In the House of Commons only 1 in 5 MPs is a woman. And while local government is doing somewhat better, still only 30 per cent of all local councillors are female.

That places the UK 18th out of 27 European states in female representation in national government, and 21st when it comes to female MEPs, which account for less than a quarter, according to 50/50, a European women’s lobbying.

By comparison, Sweden 57 per cent of seats in Sweden’s government are occupied by women.

Is this disparity down to a lack of interest among women in going into politics, or is it more pervasive? Is there something innately macho about the structure of government that precludes women from entering into the hallowed halls of Westminster?

The UN answers yes. According to a report by iKnow Politics based on research by the UN, most local governments are inherently patriarchal institutions.
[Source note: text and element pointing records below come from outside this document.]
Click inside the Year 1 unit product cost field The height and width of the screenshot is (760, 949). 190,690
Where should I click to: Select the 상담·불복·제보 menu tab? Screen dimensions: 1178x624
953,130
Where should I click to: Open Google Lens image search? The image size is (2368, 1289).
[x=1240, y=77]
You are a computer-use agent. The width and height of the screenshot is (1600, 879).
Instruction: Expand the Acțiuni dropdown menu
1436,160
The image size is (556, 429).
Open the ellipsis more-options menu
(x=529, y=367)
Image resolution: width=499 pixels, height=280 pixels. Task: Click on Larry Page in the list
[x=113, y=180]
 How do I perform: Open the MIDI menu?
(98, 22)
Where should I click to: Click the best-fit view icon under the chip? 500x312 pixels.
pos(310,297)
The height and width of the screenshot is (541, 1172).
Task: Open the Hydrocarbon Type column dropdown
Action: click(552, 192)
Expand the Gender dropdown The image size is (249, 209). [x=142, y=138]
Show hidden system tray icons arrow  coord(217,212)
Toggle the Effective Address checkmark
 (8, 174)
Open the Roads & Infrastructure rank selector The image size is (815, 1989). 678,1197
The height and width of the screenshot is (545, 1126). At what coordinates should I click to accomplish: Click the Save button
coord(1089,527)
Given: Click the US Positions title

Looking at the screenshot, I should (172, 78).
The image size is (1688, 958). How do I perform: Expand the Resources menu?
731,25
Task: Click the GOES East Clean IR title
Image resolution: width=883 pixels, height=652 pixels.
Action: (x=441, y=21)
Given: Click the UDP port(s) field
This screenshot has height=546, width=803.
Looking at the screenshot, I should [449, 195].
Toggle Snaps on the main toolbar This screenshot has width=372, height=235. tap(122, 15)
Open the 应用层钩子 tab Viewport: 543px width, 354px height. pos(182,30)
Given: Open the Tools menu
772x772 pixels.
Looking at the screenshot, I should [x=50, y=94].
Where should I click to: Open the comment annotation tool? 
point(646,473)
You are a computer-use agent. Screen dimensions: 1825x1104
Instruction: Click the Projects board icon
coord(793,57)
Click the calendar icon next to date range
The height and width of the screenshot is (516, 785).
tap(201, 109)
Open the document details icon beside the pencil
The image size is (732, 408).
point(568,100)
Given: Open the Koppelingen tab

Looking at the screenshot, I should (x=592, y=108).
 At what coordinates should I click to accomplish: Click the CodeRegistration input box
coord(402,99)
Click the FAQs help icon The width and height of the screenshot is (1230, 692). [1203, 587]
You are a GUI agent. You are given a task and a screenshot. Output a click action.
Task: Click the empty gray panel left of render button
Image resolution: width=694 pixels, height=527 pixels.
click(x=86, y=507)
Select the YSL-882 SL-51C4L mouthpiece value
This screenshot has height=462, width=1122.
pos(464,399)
It states: “Their structures and procedures are designed for and by men and they do not take into account women’s multiple responsibilities in their homes and communities, or differences of communications and decision-making styles existing between men and women.”

Hardly news. It has long been remarked that the structures of power, be it government, education or business, are innately geared towards men. Yet I believe that there is one decisive factor that differentiates politics when it comes to vilifying women: the media.

Women in politics almost invariably get a bad press. If they are strong or defiant, they are painted as witches or harpies in the eyes of the public. If they are quiet or attractive, they become reduced to classic stereotypes of the Madonna or the whore.

Take the uproar that greeted some recent ill-judged remarks from the Parliamentary Under Secretary, Baroness Vadera. Ill-judged though they undoubtedly were, very little of the media coverage of the incident actually referred to her comments.

Instead, we were shown some kind of evil incarnation of Xena Warrior Princess. In the Spectator she was an “assassin … ass-kicker … axe-wielder”, in the Mail she was given the moniker of “Shriti the Shriek”.

Even the BBC decided to get its penny’s-worth, with Nick Robinson on the Today programme saying: “Civil servants call her Shreiky Shriti. Others choose to leave.”

It is as if we are in the school yard, gossiping in corners about the popular girls in the year.

But at least the UK is not alone. Last year’s US Presidential Elections were one of the most openly bitchy displays of character assassination by the media in history.

While Obama stormed to victory, much of the rest of the press devoted their time to a face-off between Sarah Palin and Hilary Clinton. And it doesn’t take much to see who won.

So, maybe in the end Barbie really does have it right. If you want to get ahead in politics, it’s better to be made of plastic.